[Records excerpted from a collection]

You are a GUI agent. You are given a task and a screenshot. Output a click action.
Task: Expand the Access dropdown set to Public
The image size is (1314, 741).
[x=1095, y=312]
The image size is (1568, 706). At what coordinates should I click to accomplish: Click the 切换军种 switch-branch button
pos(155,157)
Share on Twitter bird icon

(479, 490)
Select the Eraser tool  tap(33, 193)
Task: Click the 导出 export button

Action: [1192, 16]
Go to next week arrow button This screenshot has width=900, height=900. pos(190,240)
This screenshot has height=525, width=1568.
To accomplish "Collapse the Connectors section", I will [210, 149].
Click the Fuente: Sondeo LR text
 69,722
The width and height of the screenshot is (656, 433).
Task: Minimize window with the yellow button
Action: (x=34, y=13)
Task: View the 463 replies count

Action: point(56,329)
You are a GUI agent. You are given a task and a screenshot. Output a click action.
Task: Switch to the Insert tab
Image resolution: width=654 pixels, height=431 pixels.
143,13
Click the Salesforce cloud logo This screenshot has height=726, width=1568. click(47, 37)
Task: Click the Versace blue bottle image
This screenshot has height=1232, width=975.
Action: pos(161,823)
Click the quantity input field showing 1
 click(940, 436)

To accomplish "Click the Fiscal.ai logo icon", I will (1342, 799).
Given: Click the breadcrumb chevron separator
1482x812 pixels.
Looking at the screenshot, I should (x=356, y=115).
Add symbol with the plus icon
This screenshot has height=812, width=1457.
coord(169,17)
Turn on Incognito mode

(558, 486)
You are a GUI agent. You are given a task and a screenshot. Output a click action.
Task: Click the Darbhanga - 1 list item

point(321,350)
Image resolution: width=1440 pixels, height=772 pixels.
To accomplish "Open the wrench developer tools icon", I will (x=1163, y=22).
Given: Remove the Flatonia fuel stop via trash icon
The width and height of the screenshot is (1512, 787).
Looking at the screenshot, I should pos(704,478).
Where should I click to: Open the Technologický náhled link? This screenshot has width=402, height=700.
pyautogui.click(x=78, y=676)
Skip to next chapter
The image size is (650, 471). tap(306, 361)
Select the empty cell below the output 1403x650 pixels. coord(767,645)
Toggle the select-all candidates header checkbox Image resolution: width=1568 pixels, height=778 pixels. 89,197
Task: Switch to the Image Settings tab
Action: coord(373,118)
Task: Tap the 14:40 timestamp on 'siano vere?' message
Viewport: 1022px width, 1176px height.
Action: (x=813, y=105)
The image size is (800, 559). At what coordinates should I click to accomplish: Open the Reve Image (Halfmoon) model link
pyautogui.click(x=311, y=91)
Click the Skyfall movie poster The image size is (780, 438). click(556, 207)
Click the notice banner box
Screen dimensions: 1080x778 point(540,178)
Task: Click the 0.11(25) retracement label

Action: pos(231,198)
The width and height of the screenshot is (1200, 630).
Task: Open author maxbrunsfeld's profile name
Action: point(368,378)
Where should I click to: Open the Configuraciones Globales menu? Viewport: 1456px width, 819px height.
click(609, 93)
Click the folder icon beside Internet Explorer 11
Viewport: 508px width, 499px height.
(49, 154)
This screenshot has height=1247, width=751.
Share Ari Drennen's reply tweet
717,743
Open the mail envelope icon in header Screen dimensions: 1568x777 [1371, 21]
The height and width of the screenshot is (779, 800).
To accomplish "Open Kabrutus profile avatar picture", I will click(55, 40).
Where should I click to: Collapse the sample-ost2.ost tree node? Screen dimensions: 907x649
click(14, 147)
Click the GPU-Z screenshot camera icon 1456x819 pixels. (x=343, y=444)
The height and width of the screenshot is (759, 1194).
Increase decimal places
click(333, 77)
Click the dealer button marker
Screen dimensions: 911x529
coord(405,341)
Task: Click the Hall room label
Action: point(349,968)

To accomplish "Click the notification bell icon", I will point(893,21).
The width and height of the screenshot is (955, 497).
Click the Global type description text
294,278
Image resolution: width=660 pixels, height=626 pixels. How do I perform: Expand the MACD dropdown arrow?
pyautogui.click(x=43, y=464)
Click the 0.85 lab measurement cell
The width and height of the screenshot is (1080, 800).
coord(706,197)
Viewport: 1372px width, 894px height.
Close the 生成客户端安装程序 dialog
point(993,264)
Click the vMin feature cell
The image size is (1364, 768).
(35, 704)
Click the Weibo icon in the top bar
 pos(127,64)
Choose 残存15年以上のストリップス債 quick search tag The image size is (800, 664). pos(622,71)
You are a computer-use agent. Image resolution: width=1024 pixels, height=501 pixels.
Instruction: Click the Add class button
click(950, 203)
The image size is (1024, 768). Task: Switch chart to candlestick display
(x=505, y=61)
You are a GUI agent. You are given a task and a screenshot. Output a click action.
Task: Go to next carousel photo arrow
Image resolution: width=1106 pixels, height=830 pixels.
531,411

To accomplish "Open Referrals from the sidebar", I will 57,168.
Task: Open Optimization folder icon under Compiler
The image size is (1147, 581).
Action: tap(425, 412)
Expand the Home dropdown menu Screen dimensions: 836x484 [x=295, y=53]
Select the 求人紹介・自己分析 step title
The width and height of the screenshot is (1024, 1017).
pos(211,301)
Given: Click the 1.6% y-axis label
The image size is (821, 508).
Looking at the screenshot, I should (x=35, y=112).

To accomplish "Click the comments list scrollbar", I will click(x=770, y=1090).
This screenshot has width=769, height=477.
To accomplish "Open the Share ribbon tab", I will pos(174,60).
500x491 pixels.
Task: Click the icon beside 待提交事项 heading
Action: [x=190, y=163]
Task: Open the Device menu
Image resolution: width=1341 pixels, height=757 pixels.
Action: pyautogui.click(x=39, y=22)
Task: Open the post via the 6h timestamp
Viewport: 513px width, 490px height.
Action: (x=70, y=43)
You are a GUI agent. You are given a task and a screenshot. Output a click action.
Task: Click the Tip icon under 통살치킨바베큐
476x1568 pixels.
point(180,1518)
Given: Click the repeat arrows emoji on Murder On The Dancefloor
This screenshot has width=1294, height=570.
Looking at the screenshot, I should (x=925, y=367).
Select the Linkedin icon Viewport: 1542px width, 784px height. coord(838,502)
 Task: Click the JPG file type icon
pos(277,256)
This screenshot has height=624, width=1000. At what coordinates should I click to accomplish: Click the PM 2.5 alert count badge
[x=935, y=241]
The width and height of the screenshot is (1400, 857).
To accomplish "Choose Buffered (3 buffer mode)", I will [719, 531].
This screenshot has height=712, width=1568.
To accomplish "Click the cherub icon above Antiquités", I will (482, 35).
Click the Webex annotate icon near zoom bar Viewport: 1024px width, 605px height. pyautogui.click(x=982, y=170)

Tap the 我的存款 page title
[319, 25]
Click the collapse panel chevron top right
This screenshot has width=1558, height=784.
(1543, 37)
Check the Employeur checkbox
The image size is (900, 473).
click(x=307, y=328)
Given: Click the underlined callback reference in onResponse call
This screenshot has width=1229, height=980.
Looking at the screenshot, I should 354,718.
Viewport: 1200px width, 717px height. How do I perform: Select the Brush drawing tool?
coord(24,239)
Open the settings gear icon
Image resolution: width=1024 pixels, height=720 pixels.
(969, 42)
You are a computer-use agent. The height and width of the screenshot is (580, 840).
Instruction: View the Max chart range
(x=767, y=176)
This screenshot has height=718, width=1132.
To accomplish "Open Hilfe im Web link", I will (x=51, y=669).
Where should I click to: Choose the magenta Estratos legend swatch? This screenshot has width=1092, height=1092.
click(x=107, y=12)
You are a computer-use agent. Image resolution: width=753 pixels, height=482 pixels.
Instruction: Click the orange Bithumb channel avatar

_Problem details_
Edit the records above by replacing "GUI agent" with "desktop agent" wherever it occurs, and leave everything else unchanged.

_The completed task_
You are a desktop agent. You are given a task and a screenshot. Output a click action.
Task: Expand the Access dropdown set to Public
The image size is (1314, 741).
[x=1095, y=312]
The image size is (1568, 706). At what coordinates should I click to accomplish: Click the 切换军种 switch-branch button
pos(155,157)
Share on Twitter bird icon

(479, 490)
Select the Eraser tool  tap(33, 193)
Task: Click the 导出 export button

Action: [1192, 16]
Go to next week arrow button This screenshot has width=900, height=900. pos(190,240)
This screenshot has height=525, width=1568.
To accomplish "Collapse the Connectors section", I will [210, 149].
Click the Fuente: Sondeo LR text
 69,722
The width and height of the screenshot is (656, 433).
Task: Minimize window with the yellow button
Action: (x=34, y=13)
Task: View the 463 replies count

Action: point(56,329)
You are a desktop agent. You are given a task and a screenshot. Output a click action.
Task: Switch to the Insert tab
Image resolution: width=654 pixels, height=431 pixels.
143,13
Click the Salesforce cloud logo This screenshot has height=726, width=1568. click(47, 37)
Task: Click the Versace blue bottle image
This screenshot has height=1232, width=975.
Action: pos(161,823)
Click the quantity input field showing 1
 click(940, 436)

To accomplish "Click the Fiscal.ai logo icon", I will (1342, 799).
Given: Click the breadcrumb chevron separator
1482x812 pixels.
Looking at the screenshot, I should (x=356, y=115).
Add symbol with the plus icon
This screenshot has height=812, width=1457.
coord(169,17)
Turn on Incognito mode

(558, 486)
You are a desktop agent. You are given a task and a screenshot. Output a click action.
Task: Click the Darbhanga - 1 list item

point(321,350)
Image resolution: width=1440 pixels, height=772 pixels.
To accomplish "Open the wrench developer tools icon", I will (x=1163, y=22).
Given: Remove the Flatonia fuel stop via trash icon
The width and height of the screenshot is (1512, 787).
Looking at the screenshot, I should pos(704,478).
Where should I click to: Open the Technologický náhled link? This screenshot has width=402, height=700.
pyautogui.click(x=78, y=676)
Skip to next chapter
The image size is (650, 471). tap(306, 361)
Select the empty cell below the output 1403x650 pixels. coord(767,645)
Toggle the select-all candidates header checkbox Image resolution: width=1568 pixels, height=778 pixels. 89,197
Task: Switch to the Image Settings tab
Action: coord(373,118)
Task: Tap the 14:40 timestamp on 'siano vere?' message
Viewport: 1022px width, 1176px height.
Action: (x=813, y=105)
The image size is (800, 559). At what coordinates should I click to accomplish: Open the Reve Image (Halfmoon) model link
pyautogui.click(x=311, y=91)
Click the Skyfall movie poster The image size is (780, 438). click(556, 207)
Click the notice banner box
Screen dimensions: 1080x778 point(540,178)
Task: Click the 0.11(25) retracement label

Action: pos(231,198)
The width and height of the screenshot is (1200, 630).
Task: Open author maxbrunsfeld's profile name
Action: point(368,378)
Where should I click to: Open the Configuraciones Globales menu? Viewport: 1456px width, 819px height.
click(609, 93)
Click the folder icon beside Internet Explorer 11
Viewport: 508px width, 499px height.
(49, 154)
This screenshot has height=1247, width=751.
Share Ari Drennen's reply tweet
717,743
Open the mail envelope icon in header Screen dimensions: 1568x777 [1371, 21]
The height and width of the screenshot is (779, 800).
To accomplish "Open Kabrutus profile avatar picture", I will click(55, 40).
Where should I click to: Collapse the sample-ost2.ost tree node? Screen dimensions: 907x649
click(14, 147)
Click the GPU-Z screenshot camera icon 1456x819 pixels. (x=343, y=444)
The height and width of the screenshot is (759, 1194).
Increase decimal places
click(333, 77)
Click the dealer button marker
Screen dimensions: 911x529
coord(405,341)
Task: Click the Hall room label
Action: point(349,968)

To accomplish "Click the notification bell icon", I will point(893,21).
The width and height of the screenshot is (955, 497).
Click the Global type description text
294,278
Image resolution: width=660 pixels, height=626 pixels. How do I perform: Expand the MACD dropdown arrow?
pyautogui.click(x=43, y=464)
Click the 0.85 lab measurement cell
The width and height of the screenshot is (1080, 800).
coord(706,197)
Viewport: 1372px width, 894px height.
Close the 生成客户端安装程序 dialog
point(993,264)
Click the vMin feature cell
The image size is (1364, 768).
(35, 704)
Click the Weibo icon in the top bar
 pos(127,64)
Choose 残存15年以上のストリップス債 quick search tag The image size is (800, 664). pos(622,71)
You are a computer-use agent. Image resolution: width=1024 pixels, height=501 pixels.
Instruction: Click the Add class button
click(950, 203)
The image size is (1024, 768). Task: Switch chart to candlestick display
(x=505, y=61)
You are a desktop agent. You are given a task and a screenshot. Output a click action.
Task: Go to next carousel photo arrow
Image resolution: width=1106 pixels, height=830 pixels.
531,411

To accomplish "Open Referrals from the sidebar", I will 57,168.
Task: Open Optimization folder icon under Compiler
The image size is (1147, 581).
Action: tap(425, 412)
Expand the Home dropdown menu Screen dimensions: 836x484 [x=295, y=53]
Select the 求人紹介・自己分析 step title
The width and height of the screenshot is (1024, 1017).
pos(211,301)
Given: Click the 1.6% y-axis label
The image size is (821, 508).
Looking at the screenshot, I should (x=35, y=112).

To accomplish "Click the comments list scrollbar", I will click(x=770, y=1090).
This screenshot has width=769, height=477.
To accomplish "Open the Share ribbon tab", I will pos(174,60).
500x491 pixels.
Task: Click the icon beside 待提交事项 heading
Action: [x=190, y=163]
Task: Open the Device menu
Image resolution: width=1341 pixels, height=757 pixels.
Action: pyautogui.click(x=39, y=22)
Task: Open the post via the 6h timestamp
Viewport: 513px width, 490px height.
Action: (x=70, y=43)
You are a desktop agent. You are given a task and a screenshot. Output a click action.
Task: Click the Tip icon under 통살치킨바베큐
476x1568 pixels.
point(180,1518)
Given: Click the repeat arrows emoji on Murder On The Dancefloor
This screenshot has width=1294, height=570.
Looking at the screenshot, I should (x=925, y=367).
Select the Linkedin icon Viewport: 1542px width, 784px height. coord(838,502)
 Task: Click the JPG file type icon
pos(277,256)
This screenshot has height=624, width=1000. At what coordinates should I click to accomplish: Click the PM 2.5 alert count badge
[x=935, y=241]
The width and height of the screenshot is (1400, 857).
To accomplish "Choose Buffered (3 buffer mode)", I will [719, 531].
This screenshot has height=712, width=1568.
To accomplish "Click the cherub icon above Antiquités", I will (482, 35).
Click the Webex annotate icon near zoom bar Viewport: 1024px width, 605px height. pyautogui.click(x=982, y=170)

Tap the 我的存款 page title
[319, 25]
Click the collapse panel chevron top right
This screenshot has width=1558, height=784.
(1543, 37)
Check the Employeur checkbox
The image size is (900, 473).
click(x=307, y=328)
Given: Click the underlined callback reference in onResponse call
This screenshot has width=1229, height=980.
Looking at the screenshot, I should 354,718.
Viewport: 1200px width, 717px height. How do I perform: Select the Brush drawing tool?
coord(24,239)
Open the settings gear icon
Image resolution: width=1024 pixels, height=720 pixels.
(969, 42)
You are a computer-use agent. The height and width of the screenshot is (580, 840).
Instruction: View the Max chart range
(x=767, y=176)
This screenshot has height=718, width=1132.
To accomplish "Open Hilfe im Web link", I will (x=51, y=669).
Where should I click to: Choose the magenta Estratos legend swatch? This screenshot has width=1092, height=1092.
click(x=107, y=12)
You are a computer-use agent. Image resolution: width=753 pixels, height=482 pixels.
Instruction: Click the orange Bithumb channel avatar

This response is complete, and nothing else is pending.